[Collected data]
# # # #
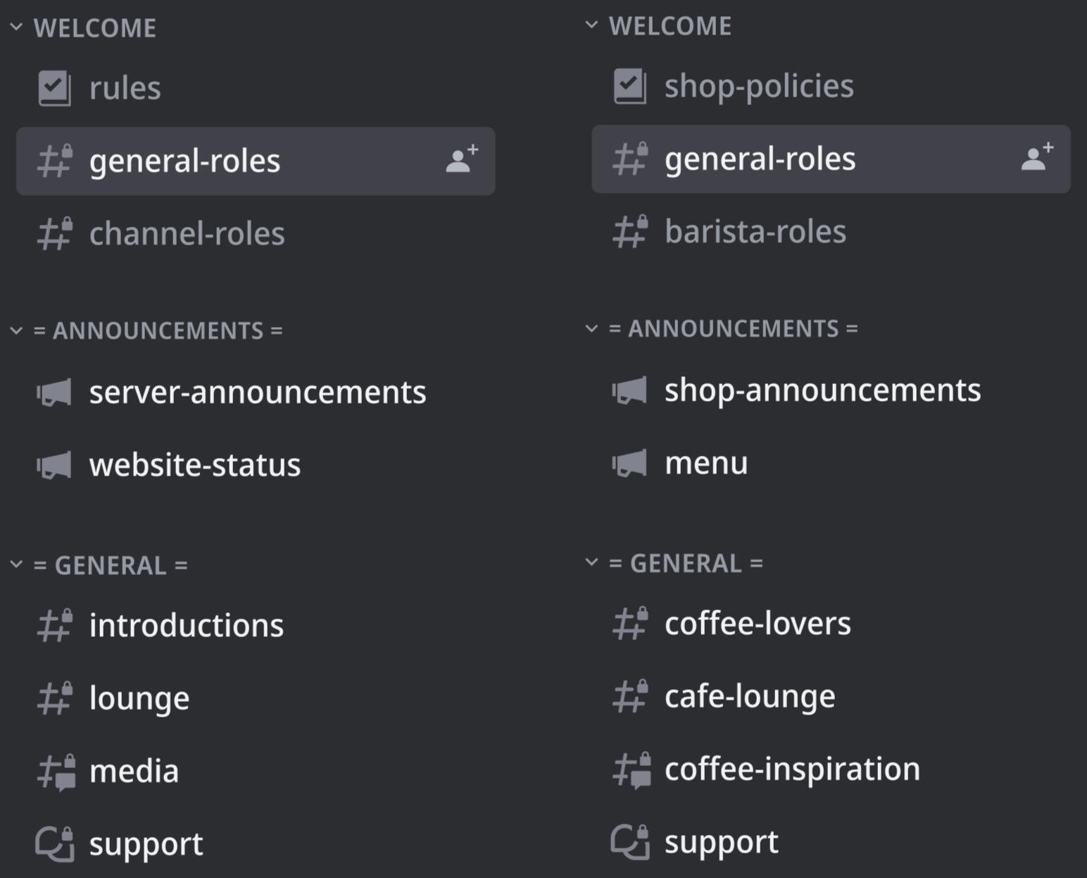The height and width of the screenshot is (878, 1087).
Task: Click the locked hashtag icon beside introductions
Action: [54, 626]
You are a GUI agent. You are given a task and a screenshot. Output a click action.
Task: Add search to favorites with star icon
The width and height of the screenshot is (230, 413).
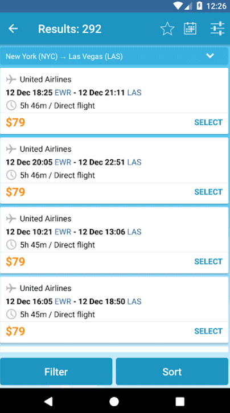click(x=167, y=28)
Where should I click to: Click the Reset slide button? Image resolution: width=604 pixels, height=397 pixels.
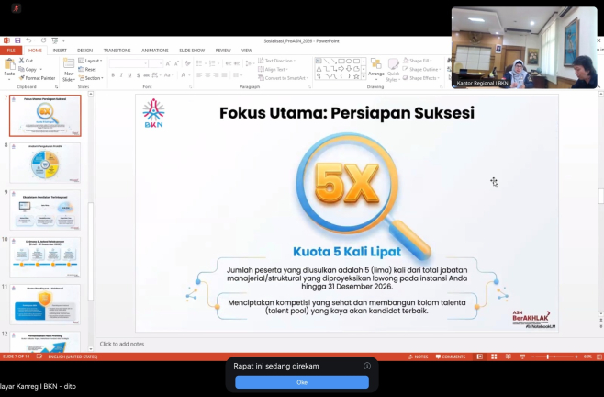87,70
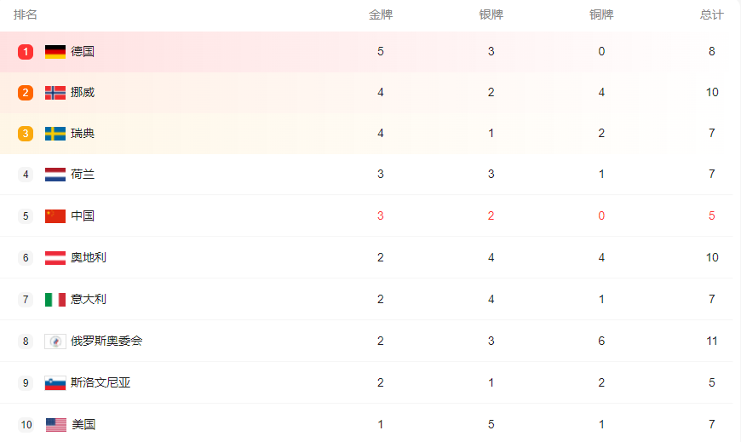Click the Slovenia flag icon
The image size is (741, 442).
pyautogui.click(x=55, y=383)
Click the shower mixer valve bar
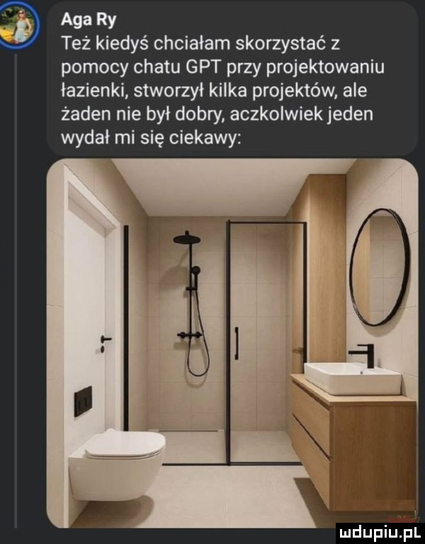The width and height of the screenshot is (425, 544). [190, 335]
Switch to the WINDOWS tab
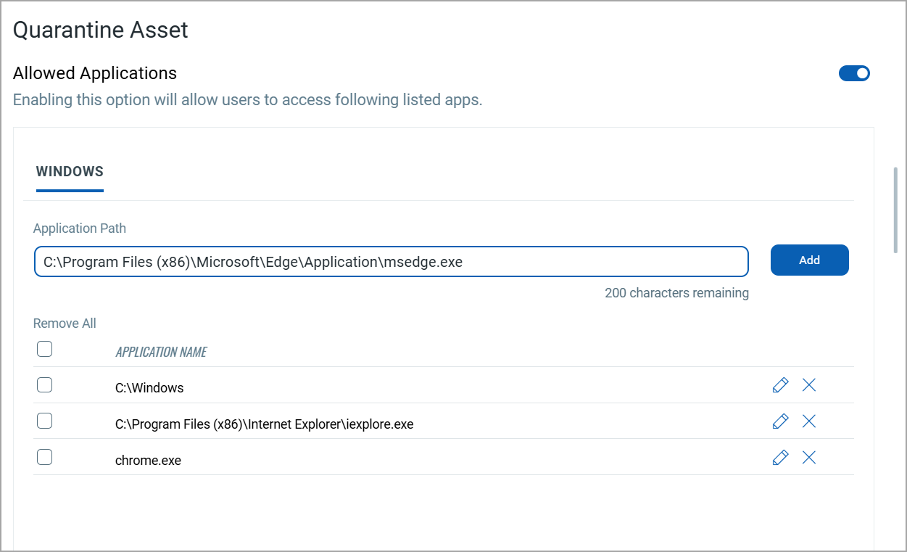907x552 pixels. [70, 172]
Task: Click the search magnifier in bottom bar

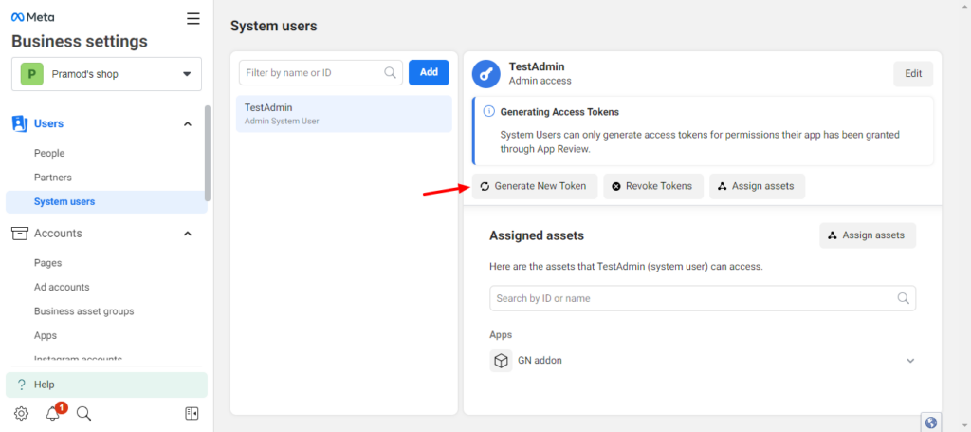Action: click(x=83, y=413)
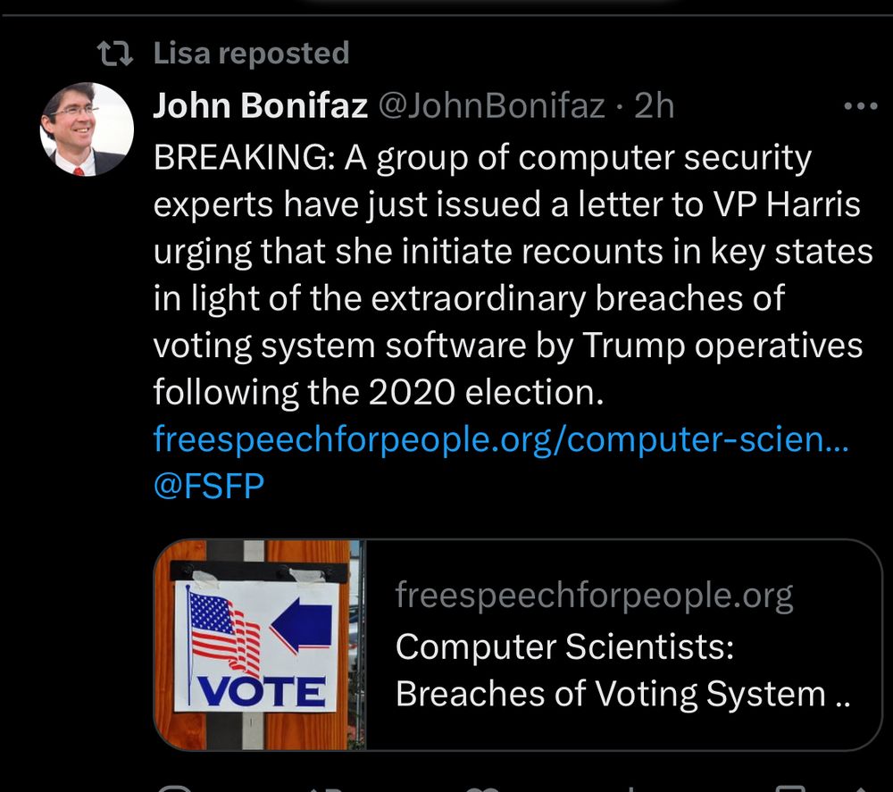Open the tweet via the 2h timestamp
The height and width of the screenshot is (792, 893).
tap(654, 107)
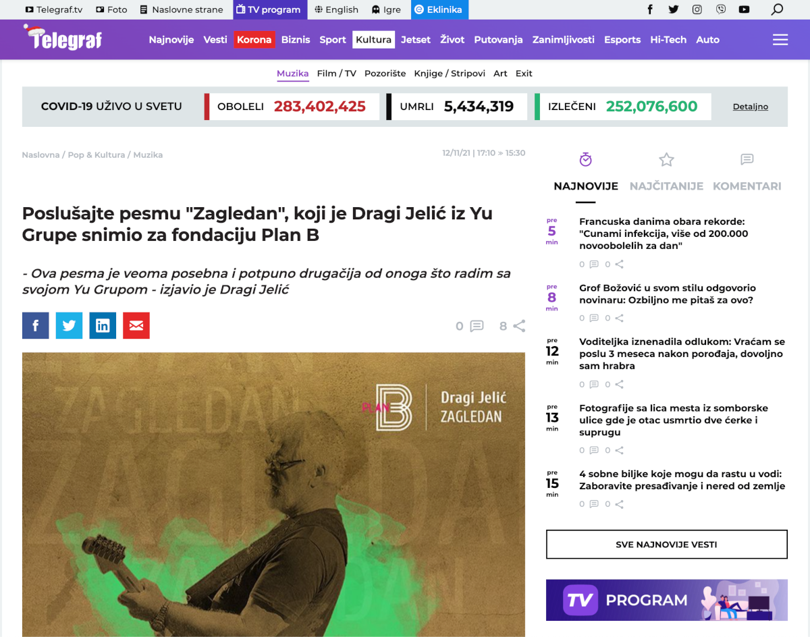The width and height of the screenshot is (810, 637).
Task: Share article on LinkedIn button
Action: [103, 325]
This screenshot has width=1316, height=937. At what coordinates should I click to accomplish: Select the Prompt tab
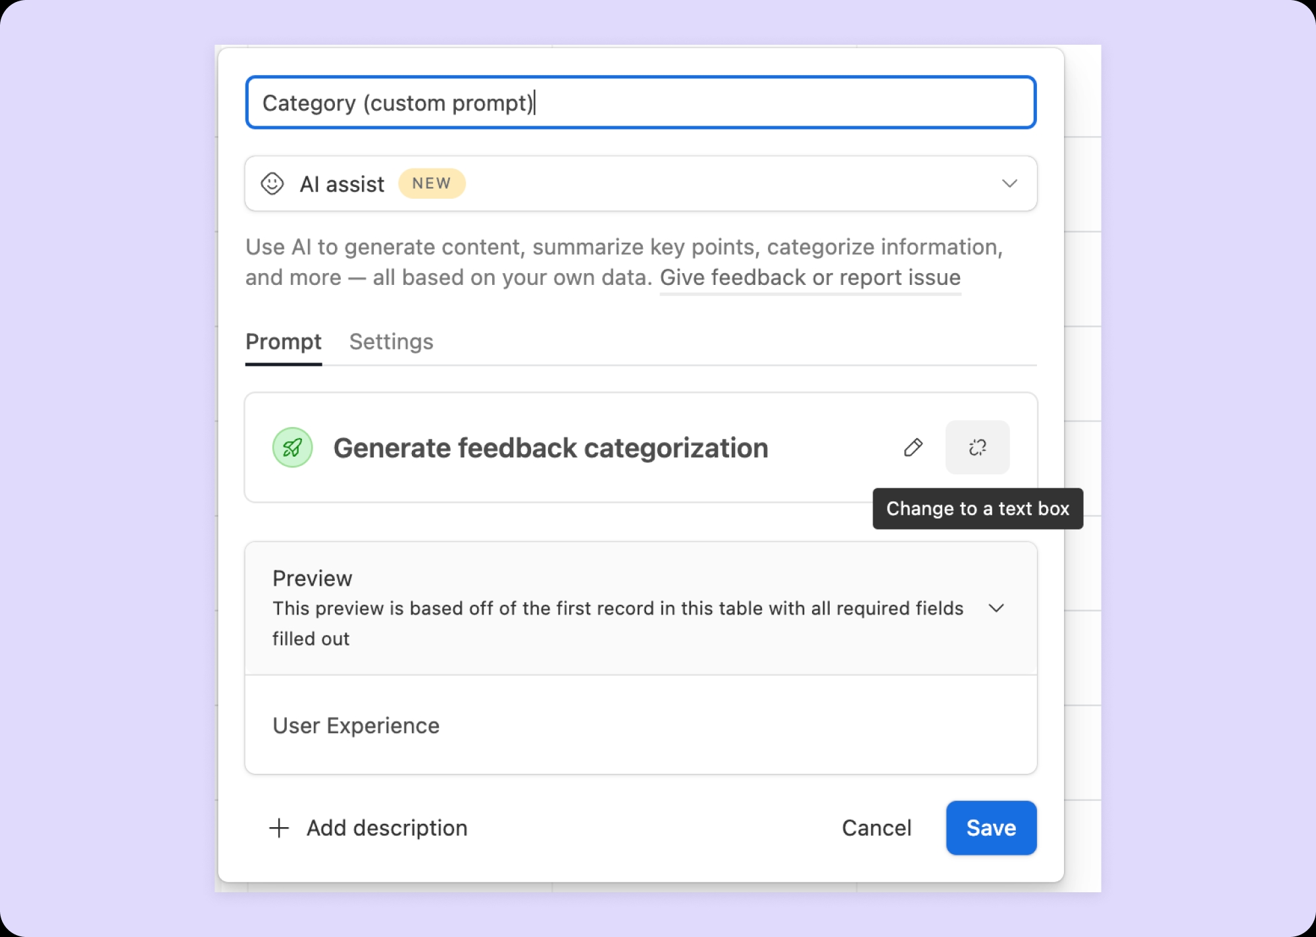point(284,342)
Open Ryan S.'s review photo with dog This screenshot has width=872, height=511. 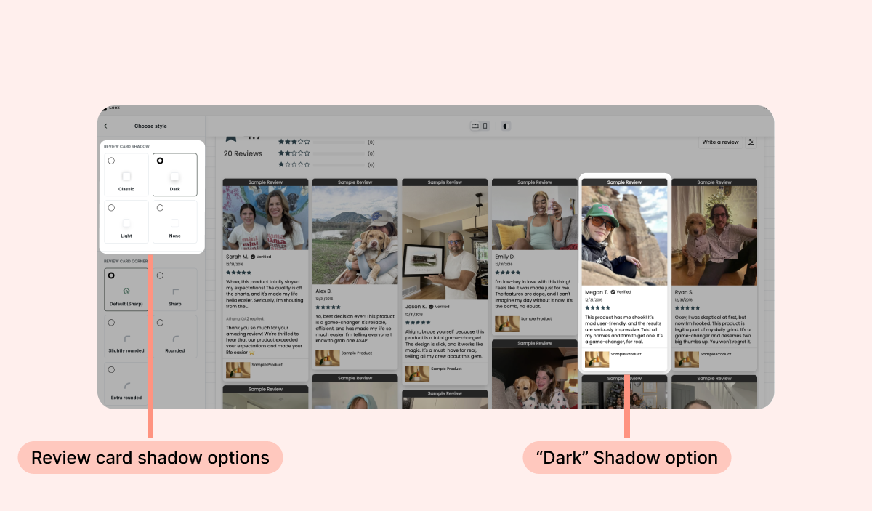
# # # #
▶ _Work required_
All pictures must be left out. Reproduce exactly the lines from the one containing "Where should I" to the final line of the entries.

▶ _Finished exercise_
Where should I click to: Click the Reset slide button? Image resolution: width=604 pixels, height=397 pixels.
87,70
Click the Slovenia flag icon
The image size is (741, 442).
pyautogui.click(x=55, y=383)
Click the shower mixer valve bar
The width and height of the screenshot is (425, 544). [190, 335]
Switch to the WINDOWS tab
907x552 pixels. [70, 172]
Task: Click the search magnifier in bottom bar

Action: click(x=83, y=413)
Open the tweet via the 2h timestamp
The height and width of the screenshot is (792, 893).
tap(654, 107)
The width and height of the screenshot is (810, 637).
Task: Share article on LinkedIn button
Action: [103, 325]
This screenshot has width=1316, height=937. At what coordinates should I click to accomplish: Select the Prompt tab
point(284,342)
Open Ryan S.'s review photo with dog This screenshot has width=872, height=511. 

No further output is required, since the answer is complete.